Что он имел в виду? Может, решил, что я собираюсь его бросить?
*
Так оно и повелось: я каждый день ждал, что уж сегодня-то мы и поговорим, и наладим прочие отношения – отведем, так сказать, душу и тело. Вместо этого вечером приходилось довольствоваться только телом, да и то неактивным. Над Катей можно было бы совершить любое интимное действие, но вряд ли она проснулась бы. Поскольку труположество в мои планы не входило, приходилось сжимать зубы и подавлять желание – я имею в виду желание встряхнуть лежащую рядом женщину и спросить: "Что, собственно, происходит? Али не люб я тебе, девица, али не пригож, красная?"
Удерживало то, что Катю красной назвать было никак невозможно – даже по утрам она представляла собой бледную немочь. Вечером она не представляла ничего. Просто валилась в постель ничком и отрубалась. Не помню, чтобы прошлые выставки так ее выматывали.
На работе ситуация в эту неделю была нервной. Вместо выбывшей по беременности бухгалтерши взяли новую. И каково же было негодование начальства, когда выяснилось, что та тоже на сносях. На третьем месяце, ничего не заметно, но ведь через квартал ее тоже придется менять! Виктор Владимирович устроил нагоняй кадровику, потребовал найти главбуха-мужчину и почти всерьез предупредил о поголовном гинекологическом осмотре персонала. Наша руководительница проектов Ольга предупреждение встретила нервно, побледнела, целый день отвечала невпопад, куда-то исчезла, а вечером со слезами повисла почему-то на мне.
– Он положительный! – рыдала она, явно требуя поддержки и участия. – Положительный!
Я попытался придумать, как утешить коллегу, но растерялся. Я всегда считал "положительный" хорошим словом. Возможно, Оля имела в виду своего поклонника? А тот бросил ее, молодую, холостую, красивую?
– Ничего, – сказал я, – раз положительный, все будет хорошо. Он обязательно вернется.
– Кто вернется? – руководительница проектов оторвалась от моей жилетки (пиджака) и обиженно задрожала губами. – Ты что, издеваешься?

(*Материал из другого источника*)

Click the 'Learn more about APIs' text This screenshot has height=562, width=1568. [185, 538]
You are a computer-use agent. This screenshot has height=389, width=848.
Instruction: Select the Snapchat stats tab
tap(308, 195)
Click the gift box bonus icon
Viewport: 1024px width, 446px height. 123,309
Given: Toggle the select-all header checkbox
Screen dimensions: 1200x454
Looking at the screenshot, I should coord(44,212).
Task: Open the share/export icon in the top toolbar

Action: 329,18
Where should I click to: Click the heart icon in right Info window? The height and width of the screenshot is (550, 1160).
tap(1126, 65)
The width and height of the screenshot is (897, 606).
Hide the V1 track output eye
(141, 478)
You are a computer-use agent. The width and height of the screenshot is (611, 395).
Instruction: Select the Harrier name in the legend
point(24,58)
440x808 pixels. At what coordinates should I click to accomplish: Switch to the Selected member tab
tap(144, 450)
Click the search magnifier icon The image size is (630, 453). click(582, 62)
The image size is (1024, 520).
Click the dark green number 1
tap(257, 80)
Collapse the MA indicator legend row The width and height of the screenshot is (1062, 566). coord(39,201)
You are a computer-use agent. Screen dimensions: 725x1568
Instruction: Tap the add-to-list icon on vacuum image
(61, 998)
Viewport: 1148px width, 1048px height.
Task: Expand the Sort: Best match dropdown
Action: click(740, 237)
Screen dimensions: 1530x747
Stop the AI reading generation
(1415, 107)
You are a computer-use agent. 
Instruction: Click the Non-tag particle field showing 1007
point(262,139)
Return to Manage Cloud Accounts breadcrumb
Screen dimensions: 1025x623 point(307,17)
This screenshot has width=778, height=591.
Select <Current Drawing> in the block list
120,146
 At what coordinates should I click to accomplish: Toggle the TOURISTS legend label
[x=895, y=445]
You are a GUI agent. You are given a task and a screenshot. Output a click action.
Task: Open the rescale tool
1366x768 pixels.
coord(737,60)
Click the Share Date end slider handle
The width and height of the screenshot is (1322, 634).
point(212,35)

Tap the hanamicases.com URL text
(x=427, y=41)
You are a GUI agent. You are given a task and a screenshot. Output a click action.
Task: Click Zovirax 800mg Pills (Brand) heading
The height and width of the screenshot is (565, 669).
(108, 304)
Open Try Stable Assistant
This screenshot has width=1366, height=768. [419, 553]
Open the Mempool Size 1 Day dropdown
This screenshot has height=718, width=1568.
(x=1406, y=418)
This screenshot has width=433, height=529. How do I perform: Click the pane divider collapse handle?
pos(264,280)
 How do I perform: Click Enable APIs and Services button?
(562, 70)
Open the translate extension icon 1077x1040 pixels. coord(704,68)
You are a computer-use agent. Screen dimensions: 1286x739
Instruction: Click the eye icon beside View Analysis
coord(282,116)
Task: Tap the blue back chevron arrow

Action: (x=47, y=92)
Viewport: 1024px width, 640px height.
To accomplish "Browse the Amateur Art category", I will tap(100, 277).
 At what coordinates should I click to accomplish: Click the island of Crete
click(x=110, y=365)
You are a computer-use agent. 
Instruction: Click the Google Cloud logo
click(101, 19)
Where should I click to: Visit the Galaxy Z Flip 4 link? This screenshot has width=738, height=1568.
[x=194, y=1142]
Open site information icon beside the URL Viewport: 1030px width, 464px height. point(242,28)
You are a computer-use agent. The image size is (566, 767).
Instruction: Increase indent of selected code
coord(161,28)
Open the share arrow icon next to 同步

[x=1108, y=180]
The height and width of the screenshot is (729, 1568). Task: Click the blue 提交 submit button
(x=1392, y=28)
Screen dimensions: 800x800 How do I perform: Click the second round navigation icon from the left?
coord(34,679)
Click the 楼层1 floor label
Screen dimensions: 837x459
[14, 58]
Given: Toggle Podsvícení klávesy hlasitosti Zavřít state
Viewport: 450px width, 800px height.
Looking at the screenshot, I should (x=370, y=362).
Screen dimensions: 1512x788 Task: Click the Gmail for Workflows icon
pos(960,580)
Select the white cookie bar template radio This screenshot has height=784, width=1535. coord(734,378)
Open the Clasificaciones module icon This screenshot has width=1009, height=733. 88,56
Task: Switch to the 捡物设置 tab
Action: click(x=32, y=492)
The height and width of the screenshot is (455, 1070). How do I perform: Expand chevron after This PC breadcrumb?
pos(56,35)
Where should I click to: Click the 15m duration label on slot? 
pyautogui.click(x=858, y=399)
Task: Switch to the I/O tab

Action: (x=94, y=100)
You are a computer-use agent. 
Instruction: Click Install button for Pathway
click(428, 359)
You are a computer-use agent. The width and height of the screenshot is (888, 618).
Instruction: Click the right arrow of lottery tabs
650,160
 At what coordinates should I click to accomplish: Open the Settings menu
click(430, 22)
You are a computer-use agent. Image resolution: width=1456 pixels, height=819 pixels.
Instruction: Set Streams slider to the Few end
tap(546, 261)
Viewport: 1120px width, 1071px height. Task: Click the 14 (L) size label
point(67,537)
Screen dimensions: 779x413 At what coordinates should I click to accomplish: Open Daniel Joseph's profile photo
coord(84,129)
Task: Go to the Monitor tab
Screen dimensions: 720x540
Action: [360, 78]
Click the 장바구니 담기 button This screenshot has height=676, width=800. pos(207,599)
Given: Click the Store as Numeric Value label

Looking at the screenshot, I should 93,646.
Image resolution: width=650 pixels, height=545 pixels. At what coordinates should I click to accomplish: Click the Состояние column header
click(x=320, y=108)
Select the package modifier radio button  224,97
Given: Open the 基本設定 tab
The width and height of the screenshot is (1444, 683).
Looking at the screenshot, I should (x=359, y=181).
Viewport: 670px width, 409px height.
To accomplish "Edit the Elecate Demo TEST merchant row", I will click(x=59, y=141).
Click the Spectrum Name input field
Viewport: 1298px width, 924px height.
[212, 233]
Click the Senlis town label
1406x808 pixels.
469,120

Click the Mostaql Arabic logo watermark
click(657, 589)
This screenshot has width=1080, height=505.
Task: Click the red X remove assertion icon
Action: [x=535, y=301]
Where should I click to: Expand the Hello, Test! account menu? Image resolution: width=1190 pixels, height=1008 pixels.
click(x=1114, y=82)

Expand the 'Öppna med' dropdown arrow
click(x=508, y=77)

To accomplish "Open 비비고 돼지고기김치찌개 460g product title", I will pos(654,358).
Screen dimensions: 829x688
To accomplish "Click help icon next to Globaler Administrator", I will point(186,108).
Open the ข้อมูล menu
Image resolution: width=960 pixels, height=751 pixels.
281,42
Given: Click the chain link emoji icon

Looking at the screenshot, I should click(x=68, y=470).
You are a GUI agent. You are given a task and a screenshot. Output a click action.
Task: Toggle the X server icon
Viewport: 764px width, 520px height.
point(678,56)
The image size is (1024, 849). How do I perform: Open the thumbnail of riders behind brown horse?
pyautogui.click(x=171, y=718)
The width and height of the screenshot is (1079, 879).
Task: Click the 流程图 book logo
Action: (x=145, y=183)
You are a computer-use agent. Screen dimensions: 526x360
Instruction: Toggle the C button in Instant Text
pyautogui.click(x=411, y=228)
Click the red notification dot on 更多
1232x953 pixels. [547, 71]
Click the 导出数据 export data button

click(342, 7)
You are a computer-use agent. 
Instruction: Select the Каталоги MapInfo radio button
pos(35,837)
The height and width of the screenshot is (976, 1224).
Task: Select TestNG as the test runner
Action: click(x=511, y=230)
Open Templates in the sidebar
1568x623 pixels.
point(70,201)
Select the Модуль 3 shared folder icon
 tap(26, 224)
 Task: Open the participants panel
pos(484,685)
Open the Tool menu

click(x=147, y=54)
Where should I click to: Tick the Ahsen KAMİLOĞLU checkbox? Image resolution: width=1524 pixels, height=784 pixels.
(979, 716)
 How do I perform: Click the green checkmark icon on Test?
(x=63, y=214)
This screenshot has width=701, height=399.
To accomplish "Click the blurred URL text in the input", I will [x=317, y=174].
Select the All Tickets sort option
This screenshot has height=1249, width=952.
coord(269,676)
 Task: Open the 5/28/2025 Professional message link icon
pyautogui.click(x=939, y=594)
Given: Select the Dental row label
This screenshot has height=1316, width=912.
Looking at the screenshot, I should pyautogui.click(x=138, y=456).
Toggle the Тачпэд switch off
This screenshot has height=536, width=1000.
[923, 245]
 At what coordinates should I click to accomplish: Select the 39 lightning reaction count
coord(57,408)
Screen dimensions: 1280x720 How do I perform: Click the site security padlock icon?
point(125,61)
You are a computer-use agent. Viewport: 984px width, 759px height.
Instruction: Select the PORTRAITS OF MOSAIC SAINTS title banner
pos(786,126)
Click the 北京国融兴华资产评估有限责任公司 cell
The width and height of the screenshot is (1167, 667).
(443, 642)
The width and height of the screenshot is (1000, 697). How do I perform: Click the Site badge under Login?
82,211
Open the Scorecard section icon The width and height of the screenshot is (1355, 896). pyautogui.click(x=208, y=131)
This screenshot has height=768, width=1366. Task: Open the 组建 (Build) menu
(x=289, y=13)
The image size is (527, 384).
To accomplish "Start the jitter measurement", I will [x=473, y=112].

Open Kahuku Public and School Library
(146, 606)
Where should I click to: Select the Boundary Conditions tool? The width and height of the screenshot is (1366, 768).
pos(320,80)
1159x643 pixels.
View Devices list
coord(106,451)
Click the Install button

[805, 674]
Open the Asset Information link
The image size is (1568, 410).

Тест на беременность положительный!
– Это же здорово! – по американским фильмам я знал, что мужчина в такой ситуации должен радоваться, поднимать женщину на руки и глядеть на нее влюбленными глазами.
Поскольку мужем Ольги я не являлся, то последние два действия решил не осуществлять. Видимо, моя беременная коллега на это очень рассчитывала, потому что обиделась еще больше.
– Здорово? А растить ее кто будет? А моя карьера? Я же только-только в люди выбилась! У меня же перспективы! И вообще, кто меня будет обеспечивать все это время?
– Но у ребенка ведь есть отец? – предположил я, напряженно вспоминая, что нам там говорили на уроках анатомии.
Эту глупость даже не стали комментировать, обозвали дураком и – без перехода – уткнулись в еще сухое плечо. Тогда я высказал еще одну мысль, которая показалась мне логичной:
– Раз ты только что узнала, значит, еще не поздно сделать аборт.
Ольга взвыла и умчалась в туалет доревывать. Я остался в недоумении. Перебрав в уме варианты развития событий, понял, что их всего два: рожать или не рожать. Нужно просто посидеть, все взвесить и принять решение. Реветь-то зачем? Раньше надо было думать.
По дороге из офиса я обратил внимание, что беременные красотки и молодые мамки заполняют половину полезной площади дворов и улиц. Как это я раньше не видел? Или сегодня день такой – Всемирный День Будущей и Начинающей Матери? Или Чубайс веерными отключениями в прошлом году достиг своей тайной цели?
Выяснить что-либо у Кати не удалось по причине глубокого сна последней. Пришлось добывать информацию на работе.
В качестве информатора я выбрал тетю Зою – интеллигентную уборщицу, которая из детородного возраста вышла лет десять назад.